Cheddar cheese exhibiting yeast spoilage had a high moisture level (39.0%) and a low salt in

moisture-phase (3.95%). The properties of yeasts that affected the spoilage rate of Camembert

and blue-veined cheeses were the abilities to ferment/assimilate lactose, produce extracellular

lipolytic and proteolytic enzymes, utilize lactic and citric acid, and growth at 10◦C.

Molds can grow well on the surfaces of cheeses when oxygen is present; low pH being selective

for them. In packaged cheeses, mold growth is limited by oxygen availability, but some molds

can grow under low oxygen level. Molds commonly found growing in vacuum-packaged cheeses

include Penicillium spp. and Cladosporium species. A serious problem with mold spoilage of

sorbate containing cheeses is the degradation of sorbic acid and K-sorbate to trans-1,3-

pentadiene, causing an off-odor (kerosene-like). Cheese-spoilage isolates of Penicillium spp.

were resistant to up to 7,100 ppm of K-sorbate. Sorbate-resistant strains of Paecilomyces variotii

and D. hansenii (a yeast) have been isolated from Crescenza and Provolone cheeses, that

produced trans-1,3-pentadiene, causing off-flavors in such products.

Cream cheeses are susceptible to spoilage by heat-resistant molds such as Byssochlamys nivea.

Byssochlamys nivea is capable of growing in reduced oxygen atmospheres, including

atmospheres containing 20 to 60% CO2, with less than 0.5% oxygen. Once this mold is present

in the milk supply, it can be difficult to eliminate during normal processing of Cream cheese.

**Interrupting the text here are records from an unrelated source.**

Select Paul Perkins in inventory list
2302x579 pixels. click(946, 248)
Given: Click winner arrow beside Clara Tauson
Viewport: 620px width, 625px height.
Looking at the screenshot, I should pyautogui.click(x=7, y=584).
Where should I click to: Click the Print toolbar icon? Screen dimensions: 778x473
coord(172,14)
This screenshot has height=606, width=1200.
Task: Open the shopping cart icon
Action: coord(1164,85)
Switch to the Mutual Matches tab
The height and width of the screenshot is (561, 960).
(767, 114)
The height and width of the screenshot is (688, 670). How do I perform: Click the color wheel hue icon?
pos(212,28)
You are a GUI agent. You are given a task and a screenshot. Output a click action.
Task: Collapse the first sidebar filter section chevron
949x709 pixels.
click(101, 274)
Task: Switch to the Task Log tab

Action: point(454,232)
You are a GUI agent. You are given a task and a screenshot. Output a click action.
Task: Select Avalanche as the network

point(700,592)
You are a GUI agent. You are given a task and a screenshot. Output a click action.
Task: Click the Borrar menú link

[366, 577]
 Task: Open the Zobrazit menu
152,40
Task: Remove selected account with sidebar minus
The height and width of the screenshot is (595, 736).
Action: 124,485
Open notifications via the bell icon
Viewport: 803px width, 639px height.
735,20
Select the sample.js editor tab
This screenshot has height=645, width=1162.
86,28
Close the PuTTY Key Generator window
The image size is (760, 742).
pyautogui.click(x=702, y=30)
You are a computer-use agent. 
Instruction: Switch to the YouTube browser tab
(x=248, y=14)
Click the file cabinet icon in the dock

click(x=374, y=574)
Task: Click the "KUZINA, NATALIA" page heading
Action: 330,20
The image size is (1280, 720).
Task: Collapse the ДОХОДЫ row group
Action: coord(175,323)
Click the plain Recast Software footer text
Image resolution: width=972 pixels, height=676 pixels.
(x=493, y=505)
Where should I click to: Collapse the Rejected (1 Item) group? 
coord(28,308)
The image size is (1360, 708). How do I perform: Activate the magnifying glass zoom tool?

Washed curd types of cheeses are susceptible to growth of coliforms, hence care must be taken

to monitor the quality of water used. A high incidence of contamination of brine-salted cheeses

by yeasts results from their presence in brines. Many mold species are adapted to the cheese-

making environment and can be difficult to eradicate from a production facility. Fungi causing a

‘thread mold’ defect in Cheddar cheeses were found in the cheese factory environment, on

cheese-making equipment, in air, and in curd and whey. Penicillium commune persisted in the

cheese coating and unpacking areas over a prolonged (7 year) period.